__Extract__
━━━━━━━━━━

We used 324,832 data points involving insurance payments in a city for simulation and optimization, covering 747 diagnosis-related groups and 11,644 disease categories. The type of variables used in the dataset include DRG group, original diagnosis, hospital department, hospital, type of hospital, actual payment amount, and payment applied for by the hospital. Distribution of cases by type of hospital, level of hospital, and subgroup is shown as

Table 3. Distribution of cases by type of hospital.

Types of Hospital	Levels of Hospital	Subgroups	Cases	Proportion
Traditional Chinese Medicine Hospital	Level I	Internal Medicine	10,536	3.33%
		Operation	1139	0.36%
		Surgeon without Operation	6302	1.99%
	Level III	Internal Medicine	23,556	7.45%
		Operation	1548	0.49%
		Surgeon without Operation	12,757	4.03%
Specialized Hospital	Level II	Internal Medicine	/	/
		Operation	/	/
		Surgeon without Operation	/	/
	Level III	Internal Medicine	14,630	4.62%
		Operation	744	0.24%
		Surgeon without Operation	8200	2.59%
General Hospital	Level II	Internal Medicine	6941	2.19%
		Operation	772	0.24%
		Surgeon without Operation	4365	1.38%
	Level III	Internal Medicine	120,587	38.12%
		Operation	15,008	4.74%
		Surgeon without Operation	89,262	28.22%

. Cases are mainly concentrated in general hospitals and Level III hospitals, and 66.34% of total cases fall in the physician and surgeon subgroups of Level III hospital.

━━━━━━━━━━

__Excerpted records__
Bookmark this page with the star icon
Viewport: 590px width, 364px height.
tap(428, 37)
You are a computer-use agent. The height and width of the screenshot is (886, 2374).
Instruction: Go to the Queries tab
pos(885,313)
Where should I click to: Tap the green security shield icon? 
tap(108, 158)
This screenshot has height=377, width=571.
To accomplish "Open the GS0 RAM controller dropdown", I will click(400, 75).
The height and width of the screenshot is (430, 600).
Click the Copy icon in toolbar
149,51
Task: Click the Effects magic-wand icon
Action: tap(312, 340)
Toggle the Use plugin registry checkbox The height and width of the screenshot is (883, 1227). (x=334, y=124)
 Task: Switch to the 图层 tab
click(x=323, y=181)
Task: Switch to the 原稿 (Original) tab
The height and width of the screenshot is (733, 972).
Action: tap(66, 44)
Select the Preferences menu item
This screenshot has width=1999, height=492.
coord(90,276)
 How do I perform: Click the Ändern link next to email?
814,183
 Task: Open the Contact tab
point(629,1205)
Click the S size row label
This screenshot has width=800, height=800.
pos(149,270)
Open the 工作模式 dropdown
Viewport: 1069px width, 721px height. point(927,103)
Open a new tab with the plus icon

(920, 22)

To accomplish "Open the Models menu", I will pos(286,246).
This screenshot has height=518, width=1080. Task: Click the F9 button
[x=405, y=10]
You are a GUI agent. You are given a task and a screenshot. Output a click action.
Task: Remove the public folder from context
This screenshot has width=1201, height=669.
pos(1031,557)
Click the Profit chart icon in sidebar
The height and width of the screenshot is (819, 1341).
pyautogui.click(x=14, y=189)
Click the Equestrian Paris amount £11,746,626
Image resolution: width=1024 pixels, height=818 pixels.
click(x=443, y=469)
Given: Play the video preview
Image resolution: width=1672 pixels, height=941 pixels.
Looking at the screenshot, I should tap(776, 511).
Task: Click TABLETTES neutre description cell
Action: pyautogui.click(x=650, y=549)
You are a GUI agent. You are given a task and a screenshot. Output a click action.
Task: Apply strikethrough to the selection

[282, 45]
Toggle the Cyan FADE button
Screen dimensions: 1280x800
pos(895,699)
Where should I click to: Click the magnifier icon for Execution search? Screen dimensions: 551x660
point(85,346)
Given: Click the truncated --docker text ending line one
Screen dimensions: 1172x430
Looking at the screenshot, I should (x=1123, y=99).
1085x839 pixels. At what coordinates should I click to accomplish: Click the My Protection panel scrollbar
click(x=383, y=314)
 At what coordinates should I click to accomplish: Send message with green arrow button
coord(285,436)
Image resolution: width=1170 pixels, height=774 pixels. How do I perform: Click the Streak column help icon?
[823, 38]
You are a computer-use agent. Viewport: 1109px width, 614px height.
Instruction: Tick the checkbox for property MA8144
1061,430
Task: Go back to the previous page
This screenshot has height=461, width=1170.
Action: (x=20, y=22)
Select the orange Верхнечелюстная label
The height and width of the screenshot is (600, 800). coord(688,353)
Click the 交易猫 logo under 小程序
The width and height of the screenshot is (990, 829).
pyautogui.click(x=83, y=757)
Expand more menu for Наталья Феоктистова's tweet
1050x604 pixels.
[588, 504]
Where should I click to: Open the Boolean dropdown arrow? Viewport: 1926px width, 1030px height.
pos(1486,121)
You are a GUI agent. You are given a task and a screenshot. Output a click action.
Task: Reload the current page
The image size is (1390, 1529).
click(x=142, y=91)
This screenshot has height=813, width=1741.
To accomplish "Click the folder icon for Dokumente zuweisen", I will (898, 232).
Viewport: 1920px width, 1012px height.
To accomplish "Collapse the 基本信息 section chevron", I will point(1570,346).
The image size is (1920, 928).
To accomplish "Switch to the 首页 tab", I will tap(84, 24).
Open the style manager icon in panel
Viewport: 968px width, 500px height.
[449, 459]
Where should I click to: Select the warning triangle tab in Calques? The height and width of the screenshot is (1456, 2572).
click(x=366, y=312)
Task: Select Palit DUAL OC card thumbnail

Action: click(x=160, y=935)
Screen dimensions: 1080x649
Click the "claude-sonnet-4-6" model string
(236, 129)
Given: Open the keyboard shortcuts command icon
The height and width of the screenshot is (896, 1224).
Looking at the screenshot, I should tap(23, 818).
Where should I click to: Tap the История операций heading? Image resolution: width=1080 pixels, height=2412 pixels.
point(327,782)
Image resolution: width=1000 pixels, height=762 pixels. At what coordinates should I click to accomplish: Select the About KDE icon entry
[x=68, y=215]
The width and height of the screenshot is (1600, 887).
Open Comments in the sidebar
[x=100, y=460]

━━━━━━━━━━

__Activities__
1. Rewrite the paragraph of the extract on insurance payment data that begins "We used 324,832 data points" as a short bulleted list that keeps its main facts.
2. List every variable type that the extract on insurance payment data names as used in the dataset.
3. Echo the part of the extract on insurance payment data starting at "We used 324,832" and ending at "type of hospital.".
The records are unrelated to the extract on insurance payment data.

__Numbered answers__
1.
- Data: 324,832 insurance payment data points from a city, used for simulation and optimization
- Coverage: 747 diagnosis-related groups and 11,644 disease categories
- Variables: DRG group, original diagnosis, hospital department, hospital, type of hospital, actual payment amount, and payment applied for by the hospital
- Table 3 shows how cases are distributed by type of hospital, level of hospital, and subgroup

2.
- DRG group
- original diagnosis
- hospital department
- hospital
- type of hospital
- actual payment amount
- payment applied for by the hospital

3.
We used 324,832 data points involving insurance payments in a city for simulation and optimization, covering 747 diagnosis-related groups and 11,644 disease categories. The type of variables used in the dataset include DRG group, original diagnosis, hospital department, hospital, type of hospital, actual payment amount, and payment applied for by the hospital. Distribution of cases by type of hospital, level of hospital, and subgroup is shown as

Table 3. Distribution of cases by type of hospital.